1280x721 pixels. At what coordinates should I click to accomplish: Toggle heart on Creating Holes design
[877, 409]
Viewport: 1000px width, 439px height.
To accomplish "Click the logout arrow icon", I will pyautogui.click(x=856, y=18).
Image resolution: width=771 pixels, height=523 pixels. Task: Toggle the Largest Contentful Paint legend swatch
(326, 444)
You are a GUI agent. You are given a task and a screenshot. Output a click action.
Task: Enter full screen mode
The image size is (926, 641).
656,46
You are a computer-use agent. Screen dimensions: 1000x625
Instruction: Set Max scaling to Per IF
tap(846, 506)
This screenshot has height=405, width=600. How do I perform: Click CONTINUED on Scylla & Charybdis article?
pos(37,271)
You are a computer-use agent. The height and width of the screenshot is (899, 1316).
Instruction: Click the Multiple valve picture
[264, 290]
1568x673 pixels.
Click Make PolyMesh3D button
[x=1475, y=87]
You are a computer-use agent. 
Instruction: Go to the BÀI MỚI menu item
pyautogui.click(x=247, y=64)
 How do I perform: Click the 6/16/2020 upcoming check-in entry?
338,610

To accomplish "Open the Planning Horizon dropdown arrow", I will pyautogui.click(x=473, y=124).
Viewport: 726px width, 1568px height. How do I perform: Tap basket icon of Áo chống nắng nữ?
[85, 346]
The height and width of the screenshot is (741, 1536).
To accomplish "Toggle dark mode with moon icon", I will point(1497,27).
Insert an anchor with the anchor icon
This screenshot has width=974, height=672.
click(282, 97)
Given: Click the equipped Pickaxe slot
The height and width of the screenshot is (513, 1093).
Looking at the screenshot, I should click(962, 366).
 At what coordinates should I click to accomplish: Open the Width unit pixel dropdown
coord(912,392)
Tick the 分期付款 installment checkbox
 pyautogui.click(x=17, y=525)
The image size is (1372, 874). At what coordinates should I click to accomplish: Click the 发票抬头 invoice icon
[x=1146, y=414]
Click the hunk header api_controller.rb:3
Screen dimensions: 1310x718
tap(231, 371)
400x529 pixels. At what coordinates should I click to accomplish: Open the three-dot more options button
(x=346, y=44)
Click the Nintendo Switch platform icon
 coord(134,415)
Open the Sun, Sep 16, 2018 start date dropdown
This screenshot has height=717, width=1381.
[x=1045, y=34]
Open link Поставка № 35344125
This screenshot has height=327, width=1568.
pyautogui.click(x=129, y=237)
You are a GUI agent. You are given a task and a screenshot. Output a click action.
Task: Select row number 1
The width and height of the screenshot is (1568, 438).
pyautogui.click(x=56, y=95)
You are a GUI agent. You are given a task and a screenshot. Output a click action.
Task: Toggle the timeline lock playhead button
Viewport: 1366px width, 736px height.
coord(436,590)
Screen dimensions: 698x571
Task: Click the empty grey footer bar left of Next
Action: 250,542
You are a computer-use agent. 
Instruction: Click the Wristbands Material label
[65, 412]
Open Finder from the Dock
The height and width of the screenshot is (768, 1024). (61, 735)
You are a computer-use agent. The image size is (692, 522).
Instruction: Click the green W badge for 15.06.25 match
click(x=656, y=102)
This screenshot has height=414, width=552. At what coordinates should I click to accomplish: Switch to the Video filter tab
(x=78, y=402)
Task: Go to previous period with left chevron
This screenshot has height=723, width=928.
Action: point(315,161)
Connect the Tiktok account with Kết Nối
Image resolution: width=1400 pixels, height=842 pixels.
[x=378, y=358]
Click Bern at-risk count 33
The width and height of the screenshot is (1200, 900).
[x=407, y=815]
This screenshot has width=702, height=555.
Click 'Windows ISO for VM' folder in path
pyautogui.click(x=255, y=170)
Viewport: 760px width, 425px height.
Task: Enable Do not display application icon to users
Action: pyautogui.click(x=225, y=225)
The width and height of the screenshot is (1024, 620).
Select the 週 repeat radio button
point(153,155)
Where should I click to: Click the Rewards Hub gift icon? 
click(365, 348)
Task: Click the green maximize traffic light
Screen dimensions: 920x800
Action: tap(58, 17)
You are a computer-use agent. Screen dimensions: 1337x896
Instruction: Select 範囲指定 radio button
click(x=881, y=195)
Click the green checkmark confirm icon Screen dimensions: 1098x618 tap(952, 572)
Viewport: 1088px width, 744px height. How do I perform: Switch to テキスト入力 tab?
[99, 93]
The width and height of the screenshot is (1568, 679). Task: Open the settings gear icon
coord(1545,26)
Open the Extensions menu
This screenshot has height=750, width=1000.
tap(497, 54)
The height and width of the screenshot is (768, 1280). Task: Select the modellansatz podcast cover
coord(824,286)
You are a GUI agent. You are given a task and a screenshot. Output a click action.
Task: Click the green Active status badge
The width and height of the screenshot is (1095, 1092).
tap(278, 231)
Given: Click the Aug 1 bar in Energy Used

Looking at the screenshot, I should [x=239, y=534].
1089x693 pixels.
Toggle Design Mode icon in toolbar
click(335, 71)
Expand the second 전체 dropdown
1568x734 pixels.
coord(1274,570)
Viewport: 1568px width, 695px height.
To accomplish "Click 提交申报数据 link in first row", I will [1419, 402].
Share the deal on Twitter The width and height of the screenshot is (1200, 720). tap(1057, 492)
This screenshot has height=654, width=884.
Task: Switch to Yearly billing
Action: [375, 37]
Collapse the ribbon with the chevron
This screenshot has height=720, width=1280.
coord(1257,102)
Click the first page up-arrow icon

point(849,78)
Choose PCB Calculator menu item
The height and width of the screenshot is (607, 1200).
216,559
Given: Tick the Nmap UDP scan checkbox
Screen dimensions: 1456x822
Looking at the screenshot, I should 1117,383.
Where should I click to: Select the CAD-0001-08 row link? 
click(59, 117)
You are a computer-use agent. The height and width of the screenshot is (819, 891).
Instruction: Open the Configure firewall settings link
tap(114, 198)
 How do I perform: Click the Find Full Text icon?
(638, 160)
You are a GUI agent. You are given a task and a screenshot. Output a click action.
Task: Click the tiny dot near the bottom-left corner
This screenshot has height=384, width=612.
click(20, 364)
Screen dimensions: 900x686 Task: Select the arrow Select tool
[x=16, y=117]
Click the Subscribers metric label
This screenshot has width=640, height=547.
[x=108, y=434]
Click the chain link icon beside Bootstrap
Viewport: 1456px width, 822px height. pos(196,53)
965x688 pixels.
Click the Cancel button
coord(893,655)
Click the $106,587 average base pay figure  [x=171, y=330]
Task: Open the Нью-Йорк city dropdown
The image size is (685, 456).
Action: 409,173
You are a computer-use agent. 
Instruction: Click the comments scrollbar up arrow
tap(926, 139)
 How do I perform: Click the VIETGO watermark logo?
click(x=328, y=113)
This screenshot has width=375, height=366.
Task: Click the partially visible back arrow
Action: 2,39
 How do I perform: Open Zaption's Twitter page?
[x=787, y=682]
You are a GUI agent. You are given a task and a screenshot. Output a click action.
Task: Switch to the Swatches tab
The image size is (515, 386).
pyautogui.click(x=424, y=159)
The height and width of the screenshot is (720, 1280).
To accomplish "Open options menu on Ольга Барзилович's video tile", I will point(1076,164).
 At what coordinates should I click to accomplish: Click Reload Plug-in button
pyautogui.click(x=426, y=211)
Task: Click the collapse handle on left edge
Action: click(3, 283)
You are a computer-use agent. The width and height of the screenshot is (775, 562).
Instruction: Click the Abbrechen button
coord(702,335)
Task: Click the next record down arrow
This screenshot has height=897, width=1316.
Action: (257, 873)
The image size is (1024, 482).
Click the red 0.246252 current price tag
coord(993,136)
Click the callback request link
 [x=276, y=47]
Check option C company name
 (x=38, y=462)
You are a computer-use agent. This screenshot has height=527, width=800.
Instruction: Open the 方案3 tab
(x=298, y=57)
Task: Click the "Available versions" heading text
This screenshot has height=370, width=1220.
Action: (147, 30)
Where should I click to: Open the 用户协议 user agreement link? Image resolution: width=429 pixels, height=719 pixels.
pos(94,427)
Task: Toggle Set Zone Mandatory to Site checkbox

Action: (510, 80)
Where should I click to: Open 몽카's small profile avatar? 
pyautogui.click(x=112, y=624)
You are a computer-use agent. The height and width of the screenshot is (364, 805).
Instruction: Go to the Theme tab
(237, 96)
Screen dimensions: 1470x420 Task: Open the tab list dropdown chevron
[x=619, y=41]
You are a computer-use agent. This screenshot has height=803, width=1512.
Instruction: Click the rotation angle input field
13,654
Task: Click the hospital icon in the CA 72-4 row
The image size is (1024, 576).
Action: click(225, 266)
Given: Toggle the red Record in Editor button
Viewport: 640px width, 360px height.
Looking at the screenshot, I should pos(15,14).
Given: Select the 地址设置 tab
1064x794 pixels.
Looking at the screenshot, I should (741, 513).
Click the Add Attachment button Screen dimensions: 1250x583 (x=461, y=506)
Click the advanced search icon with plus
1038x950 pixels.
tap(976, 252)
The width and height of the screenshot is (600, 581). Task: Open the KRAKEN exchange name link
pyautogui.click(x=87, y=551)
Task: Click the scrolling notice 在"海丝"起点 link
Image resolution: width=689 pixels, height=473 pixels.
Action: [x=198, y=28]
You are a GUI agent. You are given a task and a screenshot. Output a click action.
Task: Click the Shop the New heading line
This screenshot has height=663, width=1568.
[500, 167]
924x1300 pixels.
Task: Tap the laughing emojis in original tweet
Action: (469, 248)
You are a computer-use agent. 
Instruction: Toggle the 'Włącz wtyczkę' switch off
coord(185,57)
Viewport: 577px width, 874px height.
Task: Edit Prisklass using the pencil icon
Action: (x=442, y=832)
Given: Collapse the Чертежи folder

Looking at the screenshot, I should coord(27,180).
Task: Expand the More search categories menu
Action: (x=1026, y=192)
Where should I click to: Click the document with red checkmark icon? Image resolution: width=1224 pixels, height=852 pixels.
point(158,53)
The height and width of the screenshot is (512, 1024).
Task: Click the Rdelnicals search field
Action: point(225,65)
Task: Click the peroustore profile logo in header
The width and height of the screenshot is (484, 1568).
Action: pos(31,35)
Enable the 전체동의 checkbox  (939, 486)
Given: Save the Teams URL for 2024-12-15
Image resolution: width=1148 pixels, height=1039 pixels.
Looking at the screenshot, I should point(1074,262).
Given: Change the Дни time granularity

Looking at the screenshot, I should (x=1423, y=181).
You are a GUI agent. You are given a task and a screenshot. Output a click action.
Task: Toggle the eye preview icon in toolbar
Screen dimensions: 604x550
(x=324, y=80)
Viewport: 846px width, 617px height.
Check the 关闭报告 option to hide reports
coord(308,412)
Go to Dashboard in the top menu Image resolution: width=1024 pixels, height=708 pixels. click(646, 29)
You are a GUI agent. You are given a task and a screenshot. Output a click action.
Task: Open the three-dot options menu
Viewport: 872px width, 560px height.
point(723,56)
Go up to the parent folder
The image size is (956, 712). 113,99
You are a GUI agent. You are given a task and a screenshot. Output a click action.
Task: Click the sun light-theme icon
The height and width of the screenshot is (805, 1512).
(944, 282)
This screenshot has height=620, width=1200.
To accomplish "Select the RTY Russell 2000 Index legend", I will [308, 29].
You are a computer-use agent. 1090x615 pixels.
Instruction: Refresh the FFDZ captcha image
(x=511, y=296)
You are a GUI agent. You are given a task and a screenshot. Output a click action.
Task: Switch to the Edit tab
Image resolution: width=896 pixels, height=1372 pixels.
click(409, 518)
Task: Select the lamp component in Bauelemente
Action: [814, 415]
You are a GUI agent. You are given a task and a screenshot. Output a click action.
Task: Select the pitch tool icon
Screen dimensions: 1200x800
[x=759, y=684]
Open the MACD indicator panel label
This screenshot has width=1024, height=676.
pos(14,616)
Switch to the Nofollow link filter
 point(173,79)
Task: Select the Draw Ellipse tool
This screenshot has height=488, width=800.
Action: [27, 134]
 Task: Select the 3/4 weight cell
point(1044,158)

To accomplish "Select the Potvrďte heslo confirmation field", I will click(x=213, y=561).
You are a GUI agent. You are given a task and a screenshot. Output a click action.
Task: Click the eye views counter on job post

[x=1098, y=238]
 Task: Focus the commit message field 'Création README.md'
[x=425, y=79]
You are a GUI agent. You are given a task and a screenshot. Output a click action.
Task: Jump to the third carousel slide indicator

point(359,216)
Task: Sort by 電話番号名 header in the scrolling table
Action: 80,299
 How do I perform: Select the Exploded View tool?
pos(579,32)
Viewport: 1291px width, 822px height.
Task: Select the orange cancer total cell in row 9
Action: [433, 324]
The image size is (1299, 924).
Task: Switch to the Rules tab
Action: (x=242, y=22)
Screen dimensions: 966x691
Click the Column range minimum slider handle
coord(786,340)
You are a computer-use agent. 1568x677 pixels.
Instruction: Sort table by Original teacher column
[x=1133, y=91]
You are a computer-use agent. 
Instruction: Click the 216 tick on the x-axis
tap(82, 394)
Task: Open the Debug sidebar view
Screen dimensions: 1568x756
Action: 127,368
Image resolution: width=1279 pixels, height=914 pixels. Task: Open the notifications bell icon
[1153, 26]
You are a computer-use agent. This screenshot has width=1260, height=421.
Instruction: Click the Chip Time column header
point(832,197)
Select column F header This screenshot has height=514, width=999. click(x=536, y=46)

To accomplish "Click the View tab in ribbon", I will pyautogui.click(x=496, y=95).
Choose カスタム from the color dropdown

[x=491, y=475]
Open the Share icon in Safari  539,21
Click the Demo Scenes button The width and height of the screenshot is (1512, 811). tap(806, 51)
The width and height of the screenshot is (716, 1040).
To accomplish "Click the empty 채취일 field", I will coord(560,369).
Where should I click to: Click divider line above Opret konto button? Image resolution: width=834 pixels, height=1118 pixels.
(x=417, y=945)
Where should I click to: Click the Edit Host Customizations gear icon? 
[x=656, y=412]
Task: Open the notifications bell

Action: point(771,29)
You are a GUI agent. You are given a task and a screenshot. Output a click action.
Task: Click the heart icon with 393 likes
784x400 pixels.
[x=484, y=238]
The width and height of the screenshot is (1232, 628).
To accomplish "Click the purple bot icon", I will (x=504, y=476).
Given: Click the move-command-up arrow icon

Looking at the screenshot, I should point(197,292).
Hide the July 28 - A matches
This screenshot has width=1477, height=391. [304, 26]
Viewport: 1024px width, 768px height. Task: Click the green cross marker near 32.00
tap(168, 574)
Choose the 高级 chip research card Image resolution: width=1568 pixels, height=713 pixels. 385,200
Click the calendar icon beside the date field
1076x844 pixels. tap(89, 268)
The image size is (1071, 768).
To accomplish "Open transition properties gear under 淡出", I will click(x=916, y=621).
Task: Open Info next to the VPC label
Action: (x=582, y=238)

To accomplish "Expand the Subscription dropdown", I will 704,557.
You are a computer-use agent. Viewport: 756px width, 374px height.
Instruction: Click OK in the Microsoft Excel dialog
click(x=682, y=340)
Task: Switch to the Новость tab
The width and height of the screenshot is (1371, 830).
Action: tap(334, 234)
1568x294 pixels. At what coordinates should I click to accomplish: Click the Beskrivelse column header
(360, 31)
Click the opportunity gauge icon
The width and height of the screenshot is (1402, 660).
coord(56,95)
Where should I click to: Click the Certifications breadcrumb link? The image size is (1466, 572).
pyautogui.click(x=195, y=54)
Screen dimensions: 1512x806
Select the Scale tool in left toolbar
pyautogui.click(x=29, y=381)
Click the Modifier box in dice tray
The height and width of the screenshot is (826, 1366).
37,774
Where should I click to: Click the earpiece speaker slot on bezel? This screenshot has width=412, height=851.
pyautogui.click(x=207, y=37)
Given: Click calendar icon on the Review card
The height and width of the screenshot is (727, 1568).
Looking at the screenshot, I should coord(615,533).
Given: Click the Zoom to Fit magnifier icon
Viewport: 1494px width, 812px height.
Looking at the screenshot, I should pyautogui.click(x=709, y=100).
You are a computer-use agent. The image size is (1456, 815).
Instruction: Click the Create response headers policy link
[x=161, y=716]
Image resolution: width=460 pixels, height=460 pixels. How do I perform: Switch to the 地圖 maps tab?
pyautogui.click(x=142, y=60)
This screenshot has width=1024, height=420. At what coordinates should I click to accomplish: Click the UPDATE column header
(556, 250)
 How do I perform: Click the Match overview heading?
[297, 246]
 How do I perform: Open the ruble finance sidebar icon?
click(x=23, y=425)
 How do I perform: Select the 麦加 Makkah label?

Problem to solve
Scan the records above. Return every line with "card" in it.

Answer to the problem
Choose the 高级 chip research card Image resolution: width=1568 pixels, height=713 pixels. 385,200
Given: Click calendar icon on the Review card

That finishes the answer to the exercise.